═════ ENTRIES PROVIDED ═════
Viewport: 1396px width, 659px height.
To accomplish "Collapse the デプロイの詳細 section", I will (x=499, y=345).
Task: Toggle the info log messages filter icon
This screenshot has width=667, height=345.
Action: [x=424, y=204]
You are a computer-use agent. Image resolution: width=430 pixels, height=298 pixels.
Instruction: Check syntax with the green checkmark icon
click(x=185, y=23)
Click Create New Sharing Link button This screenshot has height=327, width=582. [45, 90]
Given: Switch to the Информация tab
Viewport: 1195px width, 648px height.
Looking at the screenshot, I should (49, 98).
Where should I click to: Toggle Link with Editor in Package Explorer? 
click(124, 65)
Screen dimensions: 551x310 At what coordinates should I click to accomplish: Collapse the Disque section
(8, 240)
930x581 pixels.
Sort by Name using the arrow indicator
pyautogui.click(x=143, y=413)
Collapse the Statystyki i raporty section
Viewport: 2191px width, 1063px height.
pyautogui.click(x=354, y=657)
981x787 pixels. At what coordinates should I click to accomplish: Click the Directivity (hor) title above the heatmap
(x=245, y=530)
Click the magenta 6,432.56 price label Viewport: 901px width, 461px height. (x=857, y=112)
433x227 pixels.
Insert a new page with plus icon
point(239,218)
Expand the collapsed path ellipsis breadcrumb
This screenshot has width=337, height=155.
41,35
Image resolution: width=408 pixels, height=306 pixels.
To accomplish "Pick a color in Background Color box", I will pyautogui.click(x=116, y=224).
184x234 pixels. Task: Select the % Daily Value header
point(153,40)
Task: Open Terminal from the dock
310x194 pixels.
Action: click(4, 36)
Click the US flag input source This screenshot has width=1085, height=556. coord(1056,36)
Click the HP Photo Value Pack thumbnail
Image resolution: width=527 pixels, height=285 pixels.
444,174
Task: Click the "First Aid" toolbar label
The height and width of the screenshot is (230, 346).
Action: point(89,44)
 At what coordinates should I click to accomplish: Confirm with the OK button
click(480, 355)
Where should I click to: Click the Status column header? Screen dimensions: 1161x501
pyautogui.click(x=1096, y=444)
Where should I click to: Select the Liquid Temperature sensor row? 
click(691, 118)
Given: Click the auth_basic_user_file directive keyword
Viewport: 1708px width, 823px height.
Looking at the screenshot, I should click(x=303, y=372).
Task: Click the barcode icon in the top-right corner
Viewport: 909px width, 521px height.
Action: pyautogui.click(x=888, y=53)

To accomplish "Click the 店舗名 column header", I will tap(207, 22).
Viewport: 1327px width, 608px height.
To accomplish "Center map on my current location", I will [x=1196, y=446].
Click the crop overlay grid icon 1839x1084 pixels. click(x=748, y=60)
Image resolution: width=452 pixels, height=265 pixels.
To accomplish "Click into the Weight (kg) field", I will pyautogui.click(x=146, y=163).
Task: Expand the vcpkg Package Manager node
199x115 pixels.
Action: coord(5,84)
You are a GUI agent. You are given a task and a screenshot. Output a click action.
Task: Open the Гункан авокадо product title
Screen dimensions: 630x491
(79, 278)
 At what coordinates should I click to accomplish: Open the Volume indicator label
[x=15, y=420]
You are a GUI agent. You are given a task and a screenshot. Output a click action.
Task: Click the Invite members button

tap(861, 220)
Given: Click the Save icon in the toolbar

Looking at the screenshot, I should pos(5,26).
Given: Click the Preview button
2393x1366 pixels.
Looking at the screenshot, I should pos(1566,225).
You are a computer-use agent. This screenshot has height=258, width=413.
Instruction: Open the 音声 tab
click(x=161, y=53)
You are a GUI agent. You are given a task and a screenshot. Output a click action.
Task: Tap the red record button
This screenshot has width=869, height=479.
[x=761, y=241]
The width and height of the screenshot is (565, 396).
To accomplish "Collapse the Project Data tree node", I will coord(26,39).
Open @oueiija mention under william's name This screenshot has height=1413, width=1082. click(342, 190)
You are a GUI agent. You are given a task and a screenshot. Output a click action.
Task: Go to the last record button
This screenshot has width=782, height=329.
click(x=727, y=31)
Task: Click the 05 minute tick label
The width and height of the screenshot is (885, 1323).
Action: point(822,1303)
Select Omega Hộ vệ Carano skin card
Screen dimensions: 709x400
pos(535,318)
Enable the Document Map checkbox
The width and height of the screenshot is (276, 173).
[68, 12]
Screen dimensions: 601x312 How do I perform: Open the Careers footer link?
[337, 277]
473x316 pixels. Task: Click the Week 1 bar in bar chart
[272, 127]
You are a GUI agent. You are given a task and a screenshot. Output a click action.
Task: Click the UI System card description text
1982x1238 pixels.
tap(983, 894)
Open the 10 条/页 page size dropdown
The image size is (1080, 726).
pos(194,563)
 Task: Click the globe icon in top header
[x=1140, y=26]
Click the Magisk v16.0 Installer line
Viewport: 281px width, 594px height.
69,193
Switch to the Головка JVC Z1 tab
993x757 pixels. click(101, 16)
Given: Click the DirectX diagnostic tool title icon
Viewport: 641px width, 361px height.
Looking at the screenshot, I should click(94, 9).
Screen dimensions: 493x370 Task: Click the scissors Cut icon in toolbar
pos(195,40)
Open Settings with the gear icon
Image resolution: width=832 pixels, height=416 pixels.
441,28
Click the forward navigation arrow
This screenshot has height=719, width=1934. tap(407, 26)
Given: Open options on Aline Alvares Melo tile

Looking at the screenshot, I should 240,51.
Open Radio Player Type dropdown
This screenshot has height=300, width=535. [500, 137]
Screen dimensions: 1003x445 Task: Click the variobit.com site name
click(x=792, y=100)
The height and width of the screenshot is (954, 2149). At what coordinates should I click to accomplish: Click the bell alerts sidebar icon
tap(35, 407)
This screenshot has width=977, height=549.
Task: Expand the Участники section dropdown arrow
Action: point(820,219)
═════
▸ TASK DIRECTIONS: Reproduce every row above word for word, keeping each one in its original order.

▸ ANSWER BELOW:
Viewport: 1396px width, 659px height.
To accomplish "Collapse the デプロイの詳細 section", I will (x=499, y=345).
Task: Toggle the info log messages filter icon
This screenshot has width=667, height=345.
Action: [x=424, y=204]
You are a computer-use agent. Image resolution: width=430 pixels, height=298 pixels.
Instruction: Check syntax with the green checkmark icon
click(x=185, y=23)
Click Create New Sharing Link button This screenshot has height=327, width=582. [45, 90]
Given: Switch to the Информация tab
Viewport: 1195px width, 648px height.
Looking at the screenshot, I should (49, 98).
Where should I click to: Toggle Link with Editor in Package Explorer? 
click(124, 65)
Screen dimensions: 551x310 At what coordinates should I click to accomplish: Collapse the Disque section
(8, 240)
930x581 pixels.
Sort by Name using the arrow indicator
pyautogui.click(x=143, y=413)
Collapse the Statystyki i raporty section
Viewport: 2191px width, 1063px height.
pyautogui.click(x=354, y=657)
981x787 pixels. At what coordinates should I click to accomplish: Click the Directivity (hor) title above the heatmap
(x=245, y=530)
Click the magenta 6,432.56 price label Viewport: 901px width, 461px height. (x=857, y=112)
433x227 pixels.
Insert a new page with plus icon
point(239,218)
Expand the collapsed path ellipsis breadcrumb
This screenshot has width=337, height=155.
41,35
Image resolution: width=408 pixels, height=306 pixels.
To accomplish "Pick a color in Background Color box", I will pyautogui.click(x=116, y=224).
184x234 pixels. Task: Select the % Daily Value header
point(153,40)
Task: Open Terminal from the dock
310x194 pixels.
Action: click(4, 36)
Click the US flag input source This screenshot has width=1085, height=556. coord(1056,36)
Click the HP Photo Value Pack thumbnail
Image resolution: width=527 pixels, height=285 pixels.
444,174
Task: Click the "First Aid" toolbar label
The height and width of the screenshot is (230, 346).
Action: point(89,44)
 At what coordinates should I click to accomplish: Confirm with the OK button
click(480, 355)
Where should I click to: Click the Status column header? Screen dimensions: 1161x501
pyautogui.click(x=1096, y=444)
Where should I click to: Select the Liquid Temperature sensor row? 
click(691, 118)
Given: Click the auth_basic_user_file directive keyword
Viewport: 1708px width, 823px height.
Looking at the screenshot, I should click(x=303, y=372).
Task: Click the barcode icon in the top-right corner
Viewport: 909px width, 521px height.
Action: pyautogui.click(x=888, y=53)

To accomplish "Click the 店舗名 column header", I will tap(207, 22).
Viewport: 1327px width, 608px height.
To accomplish "Center map on my current location", I will [x=1196, y=446].
Click the crop overlay grid icon 1839x1084 pixels. click(x=748, y=60)
Image resolution: width=452 pixels, height=265 pixels.
To accomplish "Click into the Weight (kg) field", I will pyautogui.click(x=146, y=163).
Task: Expand the vcpkg Package Manager node
199x115 pixels.
Action: coord(5,84)
You are a GUI agent. You are given a task and a screenshot. Output a click action.
Task: Open the Гункан авокадо product title
Screen dimensions: 630x491
(79, 278)
 At what coordinates should I click to accomplish: Open the Volume indicator label
[x=15, y=420]
You are a GUI agent. You are given a task and a screenshot. Output a click action.
Task: Click the Invite members button

tap(861, 220)
Given: Click the Save icon in the toolbar

Looking at the screenshot, I should pos(5,26).
Given: Click the Preview button
2393x1366 pixels.
Looking at the screenshot, I should pos(1566,225).
You are a computer-use agent. This screenshot has height=258, width=413.
Instruction: Open the 音声 tab
click(x=161, y=53)
You are a GUI agent. You are given a task and a screenshot. Output a click action.
Task: Tap the red record button
This screenshot has width=869, height=479.
[x=761, y=241]
The width and height of the screenshot is (565, 396).
To accomplish "Collapse the Project Data tree node", I will coord(26,39).
Open @oueiija mention under william's name This screenshot has height=1413, width=1082. click(342, 190)
You are a GUI agent. You are given a task and a screenshot. Output a click action.
Task: Go to the last record button
This screenshot has width=782, height=329.
click(x=727, y=31)
Task: Click the 05 minute tick label
The width and height of the screenshot is (885, 1323).
Action: point(822,1303)
Select Omega Hộ vệ Carano skin card
Screen dimensions: 709x400
pos(535,318)
Enable the Document Map checkbox
The width and height of the screenshot is (276, 173).
[68, 12]
Screen dimensions: 601x312 How do I perform: Open the Careers footer link?
[337, 277]
473x316 pixels. Task: Click the Week 1 bar in bar chart
[272, 127]
You are a GUI agent. You are given a task and a screenshot. Output a click action.
Task: Click the UI System card description text
1982x1238 pixels.
tap(983, 894)
Open the 10 条/页 page size dropdown
The image size is (1080, 726).
pos(194,563)
 Task: Click the globe icon in top header
[x=1140, y=26]
Click the Magisk v16.0 Installer line
Viewport: 281px width, 594px height.
69,193
Switch to the Головка JVC Z1 tab
993x757 pixels. click(101, 16)
Given: Click the DirectX diagnostic tool title icon
Viewport: 641px width, 361px height.
Looking at the screenshot, I should click(94, 9).
Screen dimensions: 493x370 Task: Click the scissors Cut icon in toolbar
pos(195,40)
Open Settings with the gear icon
Image resolution: width=832 pixels, height=416 pixels.
441,28
Click the forward navigation arrow
This screenshot has height=719, width=1934. tap(407, 26)
Given: Open options on Aline Alvares Melo tile

Looking at the screenshot, I should 240,51.
Open Radio Player Type dropdown
This screenshot has height=300, width=535. [500, 137]
Screen dimensions: 1003x445 Task: Click the variobit.com site name
click(x=792, y=100)
The height and width of the screenshot is (954, 2149). At what coordinates should I click to accomplish: Click the bell alerts sidebar icon
tap(35, 407)
This screenshot has width=977, height=549.
Task: Expand the Участники section dropdown arrow
Action: point(820,219)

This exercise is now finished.